The gloves are off.

On Saturday, the New York Post published a scathing takedown of Elon Musk, ripping into the controversial CEO and Tesla Inc. (TSLA) a week and a half ahead of second-quarter earnings. But the opinion piece did less to make a point about Musk, and more to highlight the absurd level that the Tesla narrative is reaching.

At times, it's hard to tell if Post author Maureen Callahan is being facetious when she says that, "[Musk] has yet to succeed at anything but somehow spins every failure into proof of imminent success. His only accomplishment has been this decades-long Jedi mind trick."

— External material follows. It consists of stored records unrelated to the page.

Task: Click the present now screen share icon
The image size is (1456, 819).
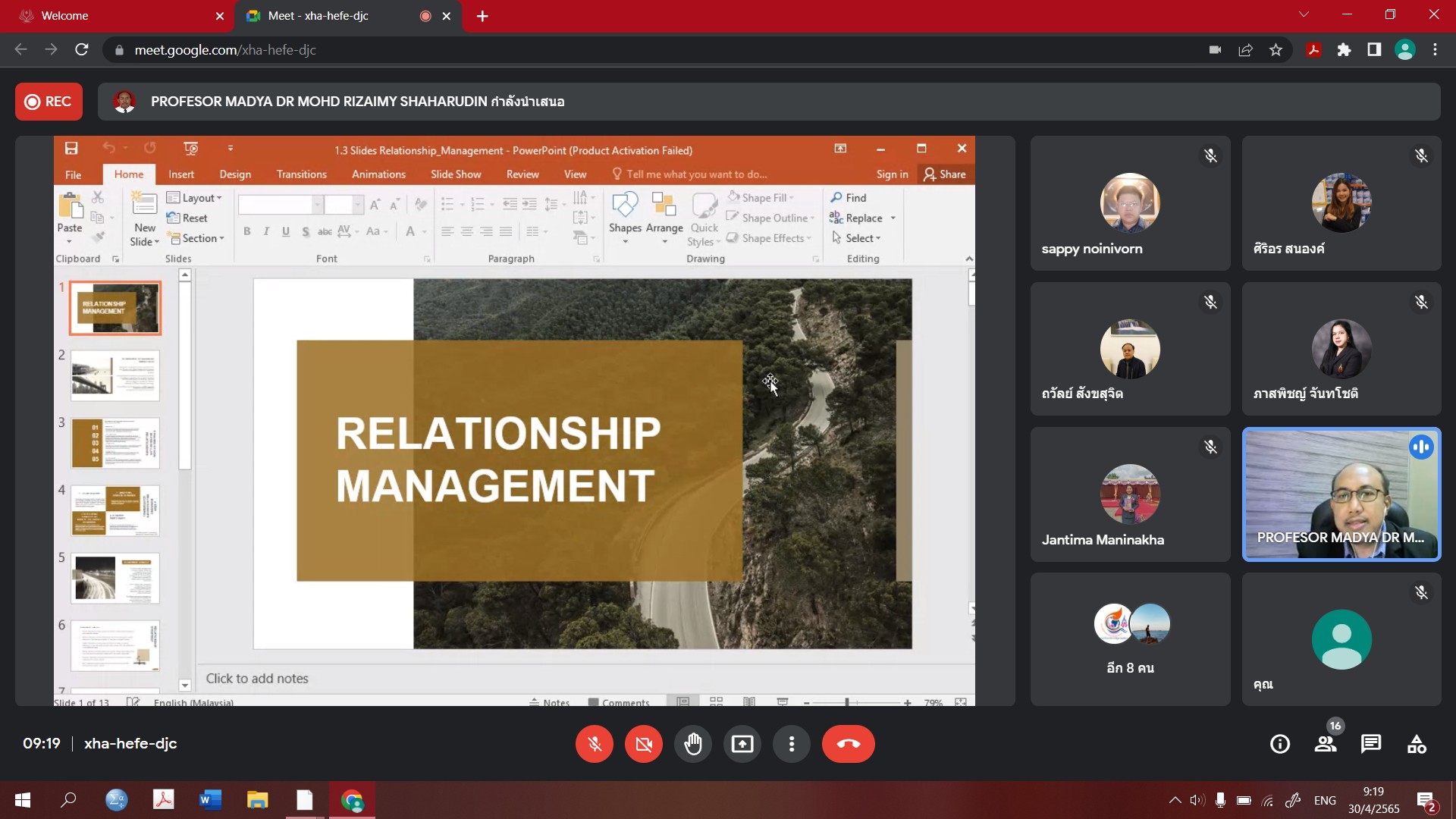Action: (742, 744)
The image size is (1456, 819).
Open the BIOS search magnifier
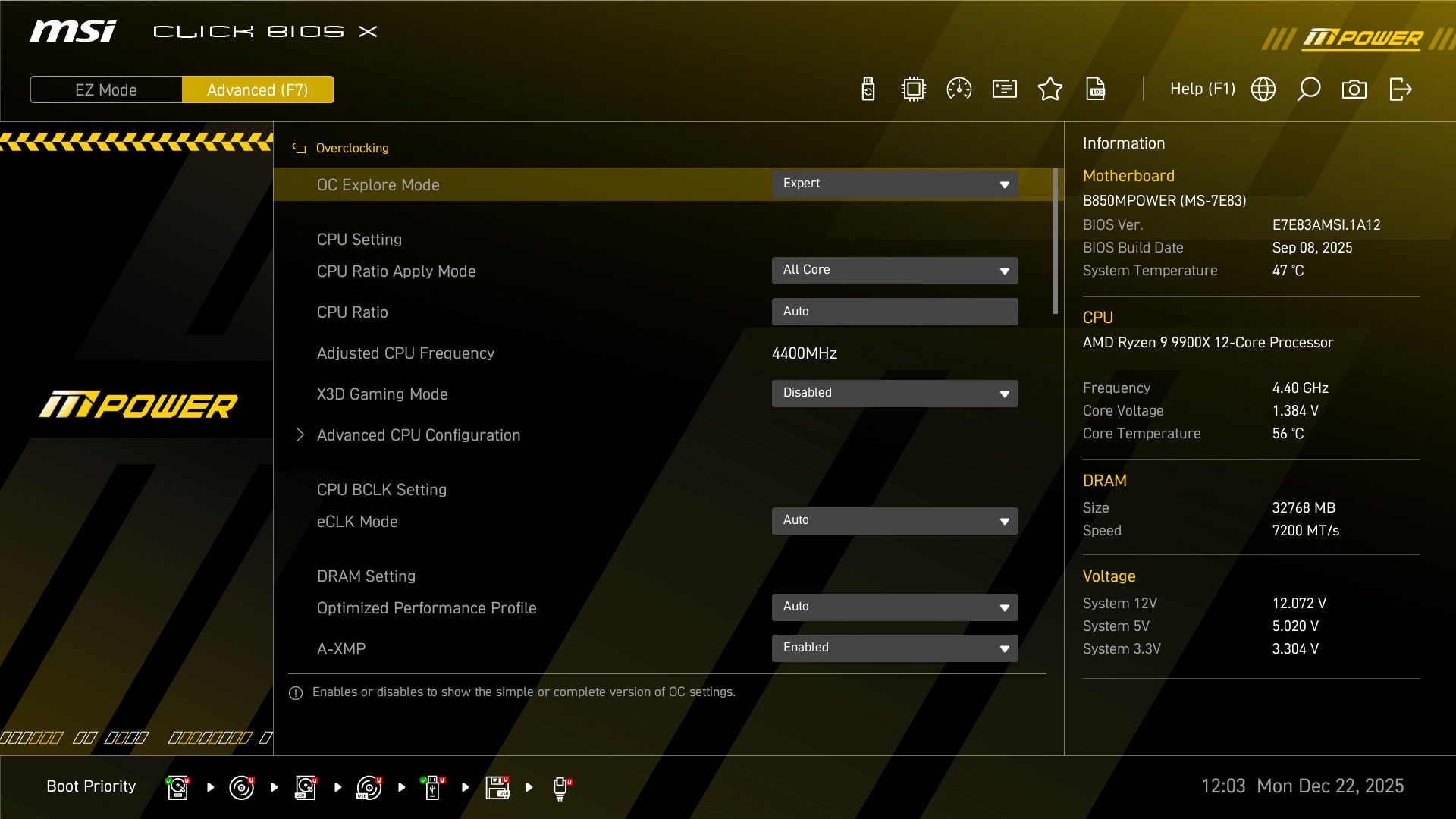1309,89
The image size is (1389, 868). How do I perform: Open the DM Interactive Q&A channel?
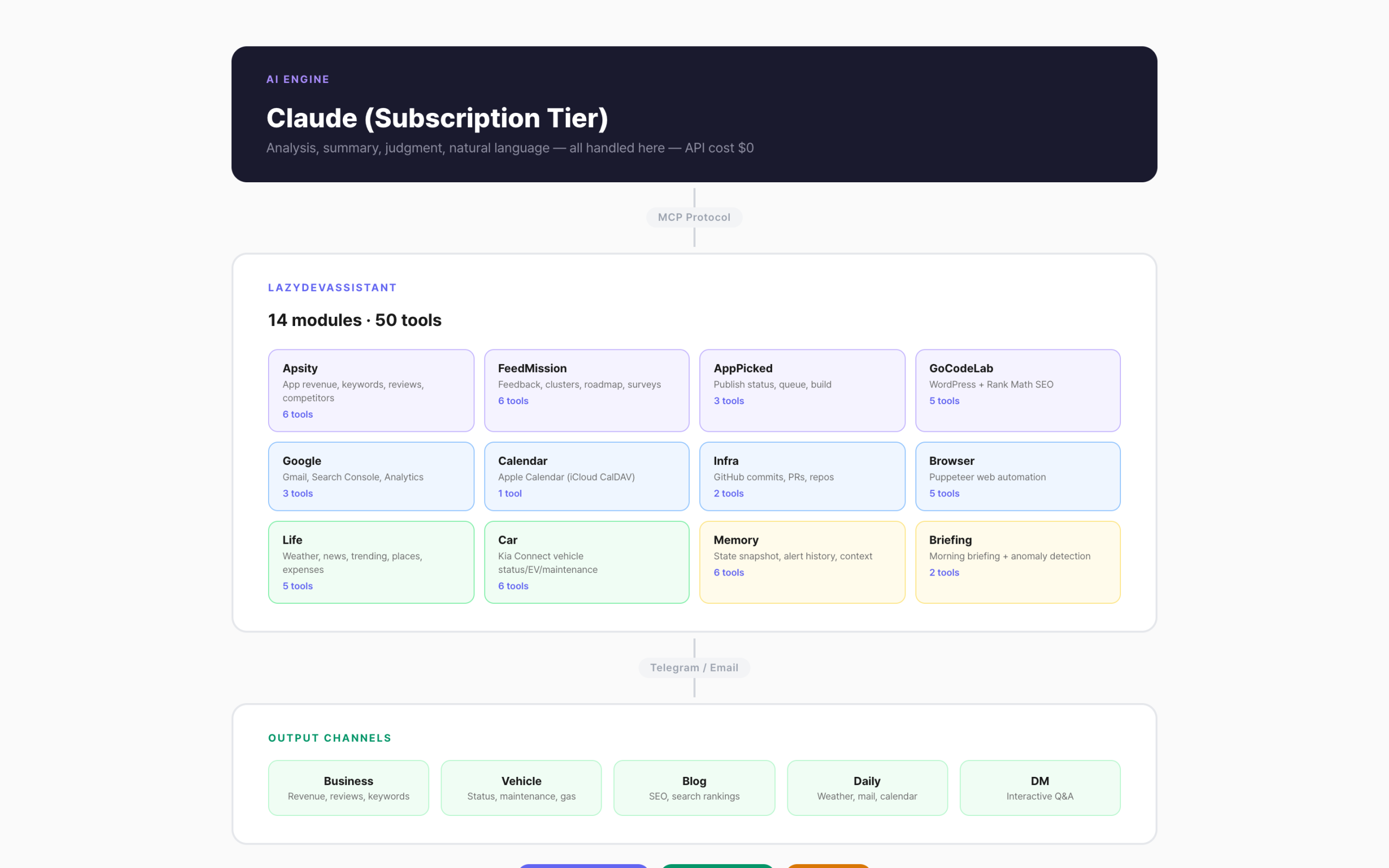tap(1040, 787)
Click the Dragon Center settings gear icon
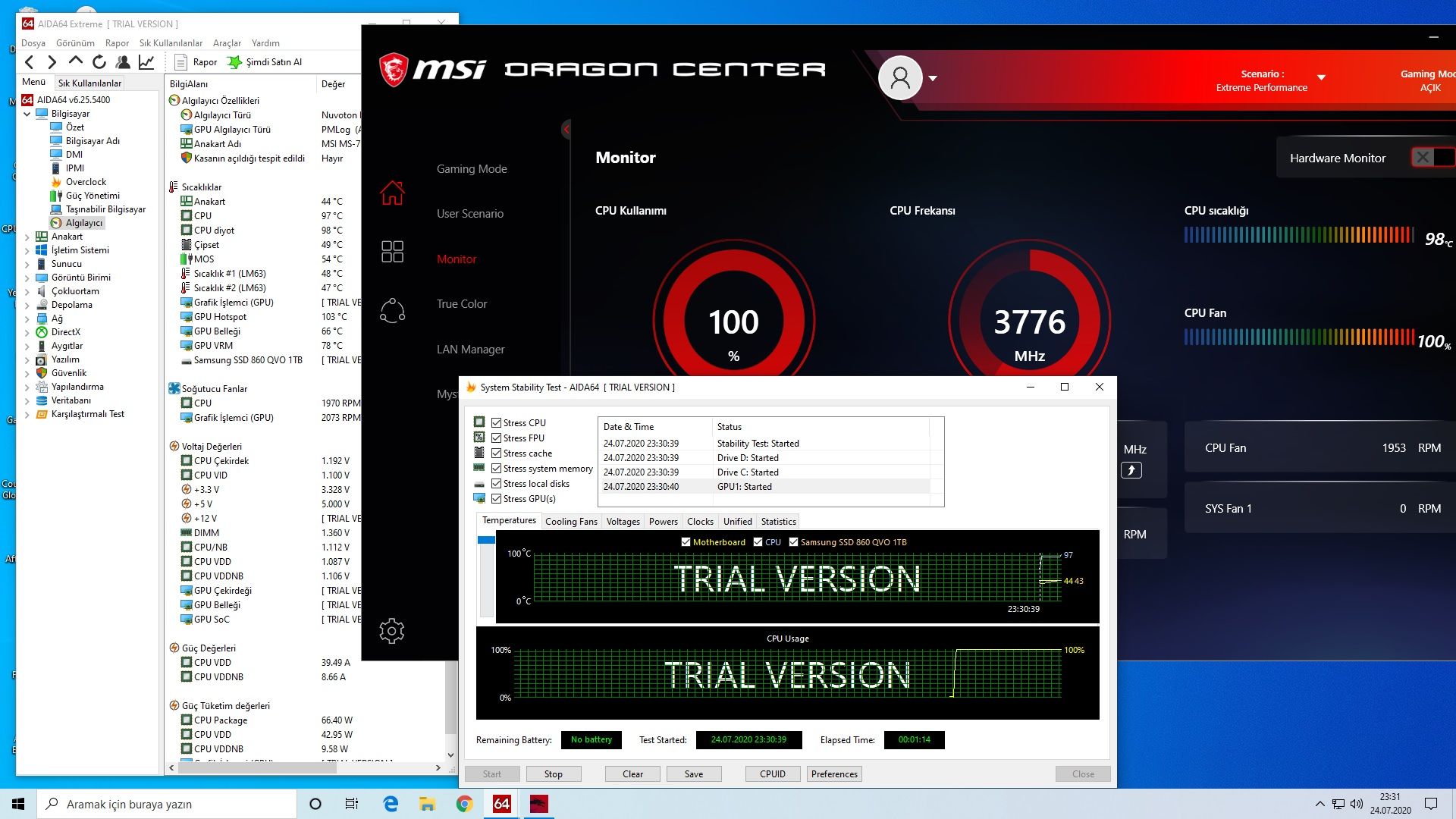The image size is (1456, 819). (392, 631)
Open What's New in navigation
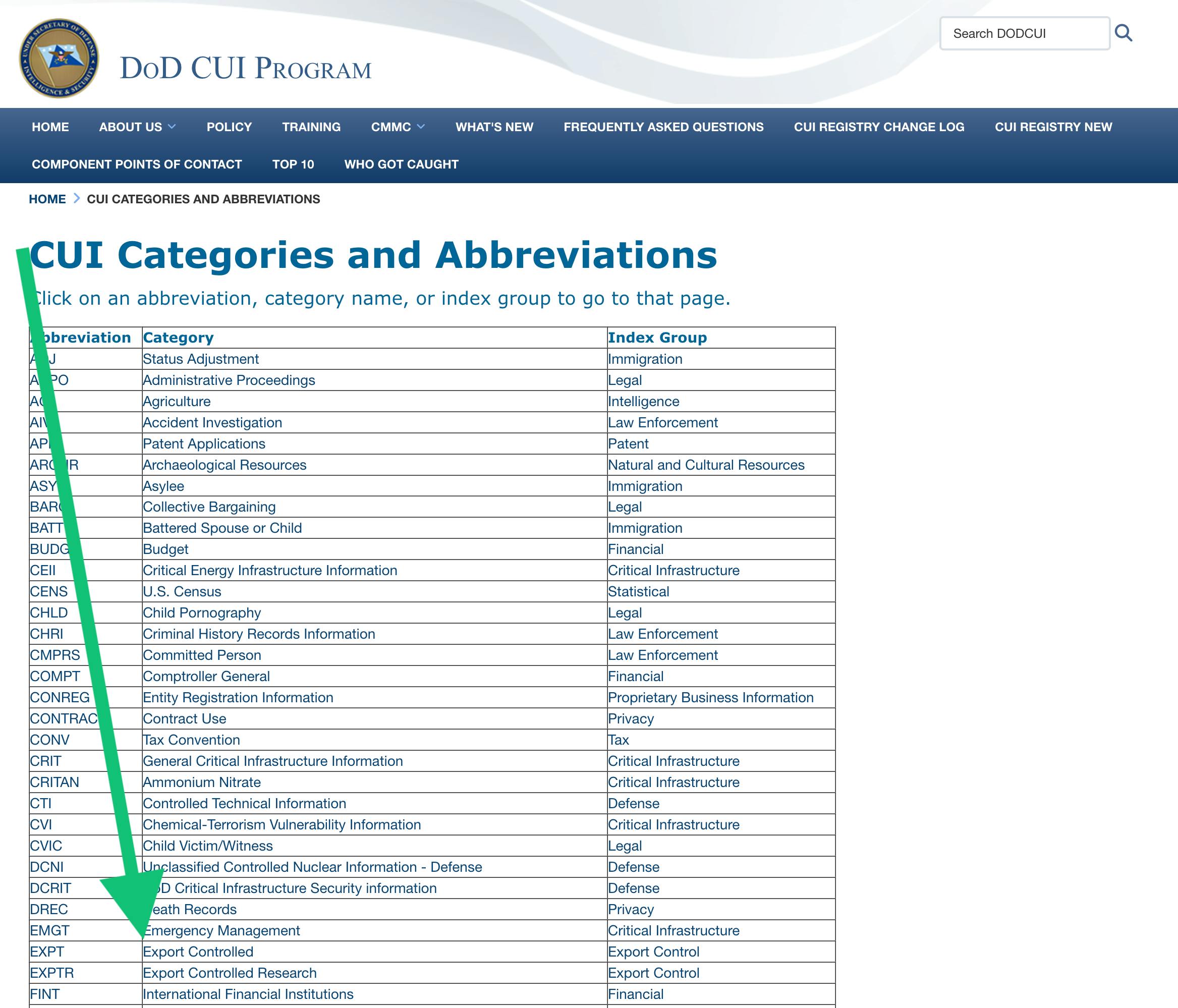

Or that "Tesla is best known for blowing deadlines and consistently falling short on production."

Look, there are lots of cogent arguments you can make about the short case for Tesla. But saying that Musk and Tesla haven't actually accomplished anything isn't one of them.

We're talking about the company that produced the Model S - the highest-rated car in the history Consumer Reports. It's the company with the highest owner satisfaction on the market several years running. It has built several car platforms from the ground up, and officially sold more than a quarter of a million electric cars - more than anyone else.

Tesla is likely much better known for making Americans' list of top 10 dream cars in a recent survey than for "blowing deadlines and consistently falling short on production."

Outside of Tesla, Musk's SpaceX was the first commercial firm to successfully accomplish a resupply mission of the International Space Station.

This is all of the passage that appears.